## [WORK TO COMPLETE]
• 1. Check each statement against the fan plot walkthrough and say yes or no, quoting the words of the walkthrough that decide it: (a) In stat_fan(), link_sd is the standard error on the natural scale. (b) Year is a discrete variable in the data cube. (c) The fan is filled in "darkorange".
• 2. Please list every new column that the code in the fan plot walkthrough creates with mutate().
• 3. Resume the fan plot walkthrough after its final line.

::: GIVEN PASSAGE

Compare log-normal intervals.

Finally, we can create a fan plot assuming the log-normal distribution. Note that for stat_fan(), the link_sd is the standard error on the link scale, while y is on the natural scale. So we have to recalculate the standard error on the log-transformed bootstrap replicates. We also need to account for bias. As noted in the previous section, year is a discrete variable in our data cube. We therefore use the geom = "rect" option.

bootstrap_results %>%
  # Calculate standard error on link scale
  mutate(rep_boot_log = log(rep_boot),
         est_boot_log = mean(rep_boot_log), # Needed for bias calculation
         se_boot_log = sd(rep_boot_log),
         .by = "year") %>%
  # Get unique estimates per year
  distinct(year, est_original, est_boot_log, se_boot_log) %>%
  # Calculate bias factor
  mutate(bias_log = exp(est_boot_log - log(est_original))) %>%
  # Visualise
  ggplot(aes(x = year)) +
  effectclass::stat_fan(
    aes(y = est_original / bias_log, link_sd = se_boot_log),
    link = "log", fill = "cornflowerblue", max_prob = 0.95,
    geom = "rect"
  ) +
  # Settings
  labs(y = "Mean Number of Observations\nper Grid Cell", x = "") +
  scale_x_continuous(breaks = sort(unique(bootstrap_results$year))) +
  theme_minimal()

Categorical fan plot of log-normal interval with effectclass.

::::::
::: DATA PROVIDED

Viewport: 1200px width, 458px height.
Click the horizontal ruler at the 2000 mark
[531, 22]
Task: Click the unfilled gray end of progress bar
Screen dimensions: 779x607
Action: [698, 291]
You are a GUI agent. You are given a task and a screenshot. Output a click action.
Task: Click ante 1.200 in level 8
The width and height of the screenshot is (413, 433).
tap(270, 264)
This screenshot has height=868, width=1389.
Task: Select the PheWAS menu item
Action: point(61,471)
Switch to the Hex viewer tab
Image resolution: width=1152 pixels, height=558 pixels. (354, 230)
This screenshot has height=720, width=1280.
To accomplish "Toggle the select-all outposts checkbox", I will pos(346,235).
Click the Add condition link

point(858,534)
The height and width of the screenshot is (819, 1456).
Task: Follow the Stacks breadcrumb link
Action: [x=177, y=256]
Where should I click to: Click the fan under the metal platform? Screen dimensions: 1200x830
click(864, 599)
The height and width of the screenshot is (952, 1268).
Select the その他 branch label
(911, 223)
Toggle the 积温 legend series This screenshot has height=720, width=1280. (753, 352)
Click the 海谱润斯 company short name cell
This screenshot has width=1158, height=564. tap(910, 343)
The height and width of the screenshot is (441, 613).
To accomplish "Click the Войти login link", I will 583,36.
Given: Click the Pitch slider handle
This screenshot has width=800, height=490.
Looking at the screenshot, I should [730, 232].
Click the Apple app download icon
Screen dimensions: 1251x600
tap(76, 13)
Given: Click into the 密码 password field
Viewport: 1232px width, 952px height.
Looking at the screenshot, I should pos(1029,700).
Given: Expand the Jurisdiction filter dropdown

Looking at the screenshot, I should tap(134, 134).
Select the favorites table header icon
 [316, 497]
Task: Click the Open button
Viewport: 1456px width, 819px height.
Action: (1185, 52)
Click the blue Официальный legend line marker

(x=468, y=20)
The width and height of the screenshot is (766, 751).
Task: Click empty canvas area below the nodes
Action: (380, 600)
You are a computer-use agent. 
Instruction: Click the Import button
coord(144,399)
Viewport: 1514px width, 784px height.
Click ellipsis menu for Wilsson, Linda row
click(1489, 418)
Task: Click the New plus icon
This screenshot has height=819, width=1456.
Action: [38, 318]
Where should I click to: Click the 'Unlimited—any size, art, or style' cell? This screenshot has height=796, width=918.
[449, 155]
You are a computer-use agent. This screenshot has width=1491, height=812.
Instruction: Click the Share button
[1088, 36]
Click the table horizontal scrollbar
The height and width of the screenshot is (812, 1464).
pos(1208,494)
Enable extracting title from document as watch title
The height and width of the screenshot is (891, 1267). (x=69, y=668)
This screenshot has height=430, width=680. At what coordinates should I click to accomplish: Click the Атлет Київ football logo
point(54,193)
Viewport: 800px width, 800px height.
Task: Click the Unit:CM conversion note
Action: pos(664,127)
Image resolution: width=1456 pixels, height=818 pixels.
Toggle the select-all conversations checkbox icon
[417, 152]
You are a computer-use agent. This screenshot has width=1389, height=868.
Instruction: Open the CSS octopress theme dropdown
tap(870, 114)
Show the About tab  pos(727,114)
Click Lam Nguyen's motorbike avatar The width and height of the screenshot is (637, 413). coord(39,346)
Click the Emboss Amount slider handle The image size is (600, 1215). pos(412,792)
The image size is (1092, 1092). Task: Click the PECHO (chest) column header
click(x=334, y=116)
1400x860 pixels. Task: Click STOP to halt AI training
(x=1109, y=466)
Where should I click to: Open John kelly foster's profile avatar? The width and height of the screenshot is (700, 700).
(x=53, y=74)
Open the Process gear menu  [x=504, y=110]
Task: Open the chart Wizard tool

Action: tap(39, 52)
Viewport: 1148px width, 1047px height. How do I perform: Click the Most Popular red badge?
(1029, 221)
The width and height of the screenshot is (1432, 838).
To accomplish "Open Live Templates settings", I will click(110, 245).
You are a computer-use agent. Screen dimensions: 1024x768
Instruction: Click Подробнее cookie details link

::::::

## [ANSWERS TO THE PROBLEMS]
• 1.
(a) No: "the link_sd is the standard error on the link scale, while y is on the natural scale."
(b) Yes: "year is a discrete variable in our data cube."
(c) No: fill = "cornflowerblue"

• 2. rep_boot_log, est_boot_log, se_boot_log, bias_log

• 3.
We can make use of this concept to make fan plots for other interval types ourselves. We calculate BCA and log-normal intervals for five coverages using a for loop.

# Set up coverage levels
max_prob <- 0.95
step <- 0.2
coverages <- seq(max_prob, 1e-3, by = -step)

# Loop over coverages
out_ci_list <- vector(mode = "list", length = length(coverages))

for (i in seq_along(coverages)) {
  cov <- coverages[i]

  # Calculate confidence limits for confidence level
  ci_cov <- calculate_bootstrap_ci(
    bootstrap_samples_df = bootstrap_results,
    grouping_var = "year",
    type = c("bca", "norm"),
    conf = cov,
    h = log,
    hinv = exp,
    data_cube = processed_cube,   # Required for BCa
    fun = mean_obs                # Required for BCa
  )

  out_ci_list[[i]] <- ci_cov
}
out_ci <- bind_rows(out_ci_list) %>%
  mutate(int_type = ifelse(int_type == "norm", "log_norm", int_type))

We can visualise this in a categorical way with geom_rect() from ggplot2.

# For visualisation of envelopes
alpha_levels <- sapply(coverages, function(i) 1 - i / (i + step))
names(alpha_levels) <- as.character(coverages)

# Convert conf to character so it can match alpha_levels
out_ci <- out_ci %>%
  mutate(
    conf_chr = as.character(conf),
    year_num = as.numeric(as.factor(year)) # Numeric year for xmin/xmax
  )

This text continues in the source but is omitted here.